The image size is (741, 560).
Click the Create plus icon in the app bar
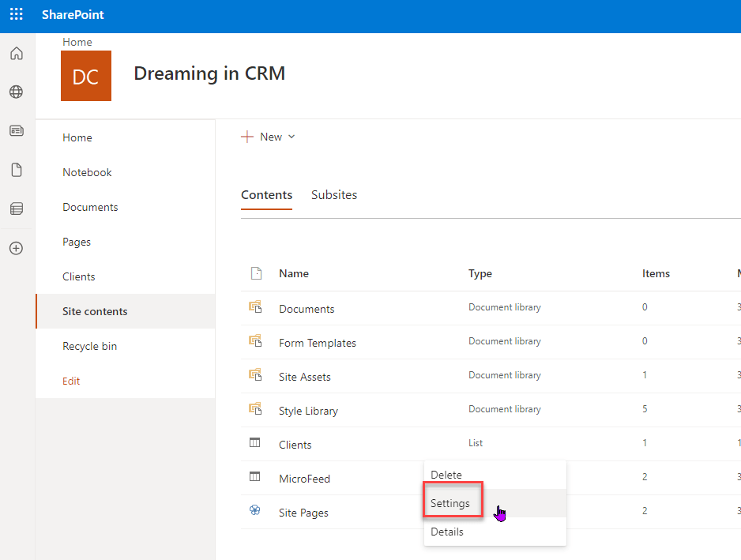17,247
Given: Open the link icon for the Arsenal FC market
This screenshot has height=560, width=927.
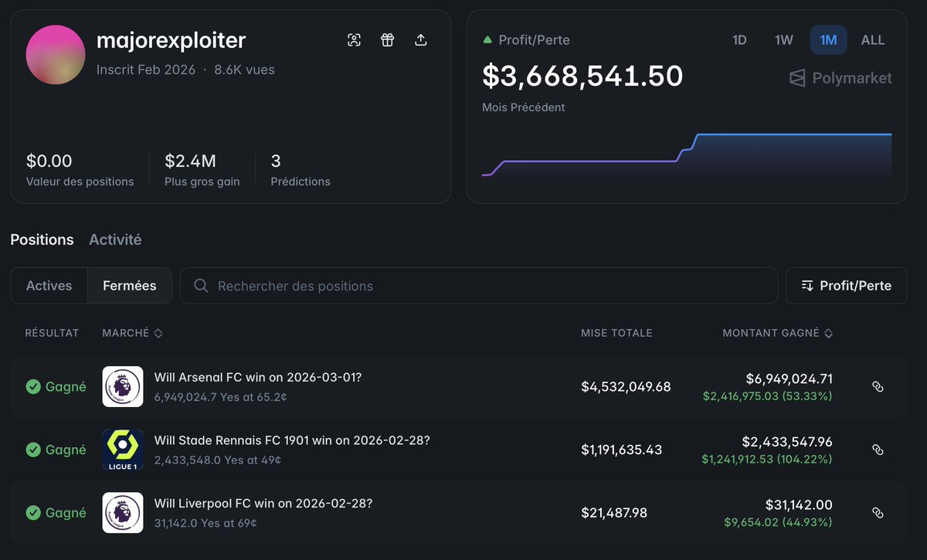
━━━━━━━━━━
→ **Task brief**
Pictures are to be left out; please print the rest of the records above word for word.

→ **Answer space**
The image size is (741, 560).
Click the Create plus icon in the app bar
17,247
Given: Open the link icon for the Arsenal FC market
This screenshot has height=560, width=927.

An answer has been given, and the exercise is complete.